Instructions for the task: Copy these lines word for word.

Material supplied:
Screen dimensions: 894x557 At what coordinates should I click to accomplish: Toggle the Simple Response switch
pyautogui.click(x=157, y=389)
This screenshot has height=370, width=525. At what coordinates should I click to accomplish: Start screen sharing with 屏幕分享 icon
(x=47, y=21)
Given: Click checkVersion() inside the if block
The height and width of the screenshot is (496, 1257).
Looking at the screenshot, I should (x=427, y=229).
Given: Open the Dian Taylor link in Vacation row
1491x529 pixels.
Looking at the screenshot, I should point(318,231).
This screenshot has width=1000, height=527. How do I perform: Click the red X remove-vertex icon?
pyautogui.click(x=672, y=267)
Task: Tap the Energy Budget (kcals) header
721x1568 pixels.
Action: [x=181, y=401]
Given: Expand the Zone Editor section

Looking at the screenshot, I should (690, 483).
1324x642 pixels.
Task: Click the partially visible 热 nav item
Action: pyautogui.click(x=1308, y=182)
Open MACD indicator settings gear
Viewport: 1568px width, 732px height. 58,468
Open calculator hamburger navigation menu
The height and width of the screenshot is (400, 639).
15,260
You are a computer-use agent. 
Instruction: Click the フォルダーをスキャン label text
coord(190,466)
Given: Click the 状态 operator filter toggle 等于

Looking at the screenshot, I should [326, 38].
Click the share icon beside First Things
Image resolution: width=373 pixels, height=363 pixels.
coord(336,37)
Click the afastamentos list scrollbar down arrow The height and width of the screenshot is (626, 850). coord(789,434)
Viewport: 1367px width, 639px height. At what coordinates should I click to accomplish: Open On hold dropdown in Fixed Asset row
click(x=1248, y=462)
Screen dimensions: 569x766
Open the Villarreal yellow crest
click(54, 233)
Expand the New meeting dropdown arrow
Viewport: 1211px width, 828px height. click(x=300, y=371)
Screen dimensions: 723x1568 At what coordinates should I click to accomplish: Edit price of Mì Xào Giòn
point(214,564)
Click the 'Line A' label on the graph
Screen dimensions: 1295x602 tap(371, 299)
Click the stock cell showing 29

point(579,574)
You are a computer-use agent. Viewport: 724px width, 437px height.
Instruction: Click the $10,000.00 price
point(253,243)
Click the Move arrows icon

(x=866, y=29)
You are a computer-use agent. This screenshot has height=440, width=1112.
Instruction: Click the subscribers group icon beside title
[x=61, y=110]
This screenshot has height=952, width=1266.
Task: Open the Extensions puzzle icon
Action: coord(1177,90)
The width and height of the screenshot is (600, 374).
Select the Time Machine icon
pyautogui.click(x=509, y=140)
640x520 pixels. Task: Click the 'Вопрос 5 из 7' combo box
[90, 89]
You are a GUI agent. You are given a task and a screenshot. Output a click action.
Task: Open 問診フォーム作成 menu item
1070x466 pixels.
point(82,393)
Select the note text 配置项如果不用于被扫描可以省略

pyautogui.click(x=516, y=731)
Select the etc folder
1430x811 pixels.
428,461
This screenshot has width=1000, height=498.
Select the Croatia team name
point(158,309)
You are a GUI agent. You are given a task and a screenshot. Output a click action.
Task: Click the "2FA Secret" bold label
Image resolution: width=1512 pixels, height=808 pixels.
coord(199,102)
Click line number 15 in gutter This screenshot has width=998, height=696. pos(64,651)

Answer:
Screen dimensions: 894x557 At what coordinates should I click to accomplish: Toggle the Simple Response switch
pyautogui.click(x=157, y=389)
This screenshot has height=370, width=525. At what coordinates should I click to accomplish: Start screen sharing with 屏幕分享 icon
(x=47, y=21)
Given: Click checkVersion() inside the if block
The height and width of the screenshot is (496, 1257).
Looking at the screenshot, I should (x=427, y=229).
Given: Open the Dian Taylor link in Vacation row
1491x529 pixels.
Looking at the screenshot, I should point(318,231).
This screenshot has width=1000, height=527. How do I perform: Click the red X remove-vertex icon?
pyautogui.click(x=672, y=267)
Task: Tap the Energy Budget (kcals) header
721x1568 pixels.
Action: [x=181, y=401]
Given: Expand the Zone Editor section

Looking at the screenshot, I should (690, 483).
1324x642 pixels.
Task: Click the partially visible 热 nav item
Action: pyautogui.click(x=1308, y=182)
Open MACD indicator settings gear
Viewport: 1568px width, 732px height. 58,468
Open calculator hamburger navigation menu
The height and width of the screenshot is (400, 639).
15,260
You are a computer-use agent. 
Instruction: Click the フォルダーをスキャン label text
coord(190,466)
Given: Click the 状态 operator filter toggle 等于

Looking at the screenshot, I should [326, 38].
Click the share icon beside First Things
Image resolution: width=373 pixels, height=363 pixels.
coord(336,37)
Click the afastamentos list scrollbar down arrow The height and width of the screenshot is (626, 850). coord(789,434)
Viewport: 1367px width, 639px height. At what coordinates should I click to accomplish: Open On hold dropdown in Fixed Asset row
click(x=1248, y=462)
Screen dimensions: 569x766
Open the Villarreal yellow crest
click(54, 233)
Expand the New meeting dropdown arrow
Viewport: 1211px width, 828px height. click(x=300, y=371)
Screen dimensions: 723x1568 At what coordinates should I click to accomplish: Edit price of Mì Xào Giòn
point(214,564)
Click the 'Line A' label on the graph
Screen dimensions: 1295x602 tap(371, 299)
Click the stock cell showing 29

point(579,574)
You are a computer-use agent. Viewport: 724px width, 437px height.
Instruction: Click the $10,000.00 price
point(253,243)
Click the Move arrows icon

(x=866, y=29)
You are a computer-use agent. This screenshot has height=440, width=1112.
Instruction: Click the subscribers group icon beside title
[x=61, y=110]
This screenshot has height=952, width=1266.
Task: Open the Extensions puzzle icon
Action: coord(1177,90)
The width and height of the screenshot is (600, 374).
Select the Time Machine icon
pyautogui.click(x=509, y=140)
640x520 pixels. Task: Click the 'Вопрос 5 из 7' combo box
[90, 89]
You are a GUI agent. You are given a task and a screenshot. Output a click action.
Task: Open 問診フォーム作成 menu item
1070x466 pixels.
point(82,393)
Select the note text 配置项如果不用于被扫描可以省略

pyautogui.click(x=516, y=731)
Select the etc folder
1430x811 pixels.
428,461
This screenshot has width=1000, height=498.
Select the Croatia team name
point(158,309)
You are a GUI agent. You are given a task and a screenshot. Output a click action.
Task: Click the "2FA Secret" bold label
Image resolution: width=1512 pixels, height=808 pixels.
coord(199,102)
Click line number 15 in gutter This screenshot has width=998, height=696. pos(64,651)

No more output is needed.